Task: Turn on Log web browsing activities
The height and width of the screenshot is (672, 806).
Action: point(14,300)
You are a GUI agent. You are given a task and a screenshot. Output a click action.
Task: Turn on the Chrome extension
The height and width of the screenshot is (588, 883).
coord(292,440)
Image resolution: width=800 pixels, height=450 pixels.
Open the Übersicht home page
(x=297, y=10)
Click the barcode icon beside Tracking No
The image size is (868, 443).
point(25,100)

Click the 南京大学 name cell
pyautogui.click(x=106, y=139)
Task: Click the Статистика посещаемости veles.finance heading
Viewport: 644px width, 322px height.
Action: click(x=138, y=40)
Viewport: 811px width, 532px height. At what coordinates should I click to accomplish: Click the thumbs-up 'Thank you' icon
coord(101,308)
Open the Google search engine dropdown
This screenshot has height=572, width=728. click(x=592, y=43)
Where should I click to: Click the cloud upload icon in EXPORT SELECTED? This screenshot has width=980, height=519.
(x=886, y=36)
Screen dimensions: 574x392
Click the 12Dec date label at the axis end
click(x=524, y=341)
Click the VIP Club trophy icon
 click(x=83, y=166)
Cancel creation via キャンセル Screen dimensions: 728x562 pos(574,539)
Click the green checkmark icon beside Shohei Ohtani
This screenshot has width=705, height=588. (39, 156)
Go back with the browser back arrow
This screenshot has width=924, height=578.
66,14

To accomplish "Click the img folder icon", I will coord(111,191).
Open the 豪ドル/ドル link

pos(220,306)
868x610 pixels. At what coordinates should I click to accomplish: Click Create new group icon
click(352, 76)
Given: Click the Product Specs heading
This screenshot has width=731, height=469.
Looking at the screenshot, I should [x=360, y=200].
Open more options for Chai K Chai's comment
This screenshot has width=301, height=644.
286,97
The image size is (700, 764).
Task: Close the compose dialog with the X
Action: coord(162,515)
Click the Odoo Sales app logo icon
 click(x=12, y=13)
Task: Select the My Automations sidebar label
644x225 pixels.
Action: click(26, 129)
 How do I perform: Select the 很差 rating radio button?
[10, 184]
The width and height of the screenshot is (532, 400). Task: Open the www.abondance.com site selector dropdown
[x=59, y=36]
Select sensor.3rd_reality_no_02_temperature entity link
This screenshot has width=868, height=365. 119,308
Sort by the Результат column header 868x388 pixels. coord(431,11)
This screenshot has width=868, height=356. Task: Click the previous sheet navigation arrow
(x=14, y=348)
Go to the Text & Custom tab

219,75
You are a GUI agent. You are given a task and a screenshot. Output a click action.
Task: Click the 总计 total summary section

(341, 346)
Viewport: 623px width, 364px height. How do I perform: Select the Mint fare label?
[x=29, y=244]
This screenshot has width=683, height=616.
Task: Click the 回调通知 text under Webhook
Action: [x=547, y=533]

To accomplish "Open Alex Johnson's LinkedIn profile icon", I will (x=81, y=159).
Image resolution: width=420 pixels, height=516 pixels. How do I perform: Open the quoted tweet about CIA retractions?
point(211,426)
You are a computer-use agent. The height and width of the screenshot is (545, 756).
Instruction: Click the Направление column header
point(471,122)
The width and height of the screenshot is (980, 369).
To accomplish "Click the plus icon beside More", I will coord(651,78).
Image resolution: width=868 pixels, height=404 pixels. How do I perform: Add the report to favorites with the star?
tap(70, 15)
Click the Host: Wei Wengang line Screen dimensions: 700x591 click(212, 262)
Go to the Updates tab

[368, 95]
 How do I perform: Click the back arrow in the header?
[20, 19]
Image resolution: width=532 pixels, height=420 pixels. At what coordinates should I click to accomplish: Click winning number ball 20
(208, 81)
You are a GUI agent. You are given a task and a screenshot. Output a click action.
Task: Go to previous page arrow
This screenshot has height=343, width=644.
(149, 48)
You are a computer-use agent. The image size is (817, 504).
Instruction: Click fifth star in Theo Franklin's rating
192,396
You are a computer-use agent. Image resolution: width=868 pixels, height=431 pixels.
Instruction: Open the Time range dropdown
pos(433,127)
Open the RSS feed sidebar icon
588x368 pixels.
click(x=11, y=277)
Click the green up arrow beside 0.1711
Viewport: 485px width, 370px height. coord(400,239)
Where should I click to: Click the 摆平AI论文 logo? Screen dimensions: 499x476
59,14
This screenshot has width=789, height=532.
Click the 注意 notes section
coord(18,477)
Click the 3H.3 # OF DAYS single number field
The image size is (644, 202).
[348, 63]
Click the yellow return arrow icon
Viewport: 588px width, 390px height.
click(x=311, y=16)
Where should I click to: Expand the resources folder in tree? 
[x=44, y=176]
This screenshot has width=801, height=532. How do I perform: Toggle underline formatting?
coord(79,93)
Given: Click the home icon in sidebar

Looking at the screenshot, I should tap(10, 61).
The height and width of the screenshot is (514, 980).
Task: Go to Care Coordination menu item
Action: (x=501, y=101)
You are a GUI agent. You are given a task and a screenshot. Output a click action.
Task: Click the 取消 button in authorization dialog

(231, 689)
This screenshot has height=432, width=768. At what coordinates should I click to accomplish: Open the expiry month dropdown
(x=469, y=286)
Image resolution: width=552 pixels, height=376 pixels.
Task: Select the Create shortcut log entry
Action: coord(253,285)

# # #

- _Task prompt_
Set the entries down again, unchanged and complete.

- _Answer space_
Task: Turn on Log web browsing activities
The height and width of the screenshot is (672, 806).
Action: point(14,300)
You are a GUI agent. You are given a task and a screenshot. Output a click action.
Task: Turn on the Chrome extension
The height and width of the screenshot is (588, 883).
coord(292,440)
Image resolution: width=800 pixels, height=450 pixels.
Open the Übersicht home page
(x=297, y=10)
Click the barcode icon beside Tracking No
The image size is (868, 443).
point(25,100)

Click the 南京大学 name cell
pyautogui.click(x=106, y=139)
Task: Click the Статистика посещаемости veles.finance heading
Viewport: 644px width, 322px height.
Action: click(x=138, y=40)
Viewport: 811px width, 532px height. At what coordinates should I click to accomplish: Click the thumbs-up 'Thank you' icon
coord(101,308)
Open the Google search engine dropdown
This screenshot has height=572, width=728. click(x=592, y=43)
Where should I click to: Click the cloud upload icon in EXPORT SELECTED? This screenshot has width=980, height=519.
(x=886, y=36)
Screen dimensions: 574x392
Click the 12Dec date label at the axis end
click(x=524, y=341)
Click the VIP Club trophy icon
 click(x=83, y=166)
Cancel creation via キャンセル Screen dimensions: 728x562 pos(574,539)
Click the green checkmark icon beside Shohei Ohtani
This screenshot has width=705, height=588. (39, 156)
Go back with the browser back arrow
This screenshot has width=924, height=578.
66,14

To accomplish "Click the img folder icon", I will coord(111,191).
Open the 豪ドル/ドル link

pos(220,306)
868x610 pixels. At what coordinates should I click to accomplish: Click Create new group icon
click(352, 76)
Given: Click the Product Specs heading
This screenshot has width=731, height=469.
Looking at the screenshot, I should [x=360, y=200].
Open more options for Chai K Chai's comment
This screenshot has width=301, height=644.
286,97
The image size is (700, 764).
Task: Close the compose dialog with the X
Action: coord(162,515)
Click the Odoo Sales app logo icon
 click(x=12, y=13)
Task: Select the My Automations sidebar label
644x225 pixels.
Action: click(26, 129)
 How do I perform: Select the 很差 rating radio button?
[10, 184]
The width and height of the screenshot is (532, 400). Task: Open the www.abondance.com site selector dropdown
[x=59, y=36]
Select sensor.3rd_reality_no_02_temperature entity link
This screenshot has width=868, height=365. 119,308
Sort by the Результат column header 868x388 pixels. coord(431,11)
This screenshot has width=868, height=356. Task: Click the previous sheet navigation arrow
(x=14, y=348)
Go to the Text & Custom tab

219,75
You are a GUI agent. You are given a task and a screenshot. Output a click action.
Task: Click the 总计 total summary section

(341, 346)
Viewport: 623px width, 364px height. How do I perform: Select the Mint fare label?
[x=29, y=244]
This screenshot has width=683, height=616.
Task: Click the 回调通知 text under Webhook
Action: [x=547, y=533]

To accomplish "Open Alex Johnson's LinkedIn profile icon", I will (x=81, y=159).
Image resolution: width=420 pixels, height=516 pixels. How do I perform: Open the quoted tweet about CIA retractions?
point(211,426)
You are a computer-use agent. The height and width of the screenshot is (545, 756).
Instruction: Click the Направление column header
point(471,122)
The width and height of the screenshot is (980, 369).
To accomplish "Click the plus icon beside More", I will coord(651,78).
Image resolution: width=868 pixels, height=404 pixels. How do I perform: Add the report to favorites with the star?
tap(70, 15)
Click the Host: Wei Wengang line Screen dimensions: 700x591 click(212, 262)
Go to the Updates tab

[368, 95]
 How do I perform: Click the back arrow in the header?
[20, 19]
Image resolution: width=532 pixels, height=420 pixels. At what coordinates should I click to accomplish: Click winning number ball 20
(208, 81)
You are a GUI agent. You are given a task and a screenshot. Output a click action.
Task: Go to previous page arrow
This screenshot has height=343, width=644.
(149, 48)
You are a computer-use agent. The image size is (817, 504).
Instruction: Click fifth star in Theo Franklin's rating
192,396
You are a computer-use agent. Image resolution: width=868 pixels, height=431 pixels.
Instruction: Open the Time range dropdown
pos(433,127)
Open the RSS feed sidebar icon
588x368 pixels.
click(x=11, y=277)
Click the green up arrow beside 0.1711
Viewport: 485px width, 370px height. coord(400,239)
Where should I click to: Click the 摆平AI论文 logo? Screen dimensions: 499x476
59,14
This screenshot has width=789, height=532.
Click the 注意 notes section
coord(18,477)
Click the 3H.3 # OF DAYS single number field
The image size is (644, 202).
[348, 63]
Click the yellow return arrow icon
Viewport: 588px width, 390px height.
click(x=311, y=16)
Where should I click to: Expand the resources folder in tree? 
[x=44, y=176]
This screenshot has width=801, height=532. How do I perform: Toggle underline formatting?
coord(79,93)
Given: Click the home icon in sidebar

Looking at the screenshot, I should tap(10, 61).
The height and width of the screenshot is (514, 980).
Task: Go to Care Coordination menu item
Action: (x=501, y=101)
You are a GUI agent. You are given a task and a screenshot. Output a click action.
Task: Click the 取消 button in authorization dialog

(231, 689)
This screenshot has height=432, width=768. At what coordinates should I click to accomplish: Open the expiry month dropdown
(x=469, y=286)
Image resolution: width=552 pixels, height=376 pixels.
Task: Select the Create shortcut log entry
Action: coord(253,285)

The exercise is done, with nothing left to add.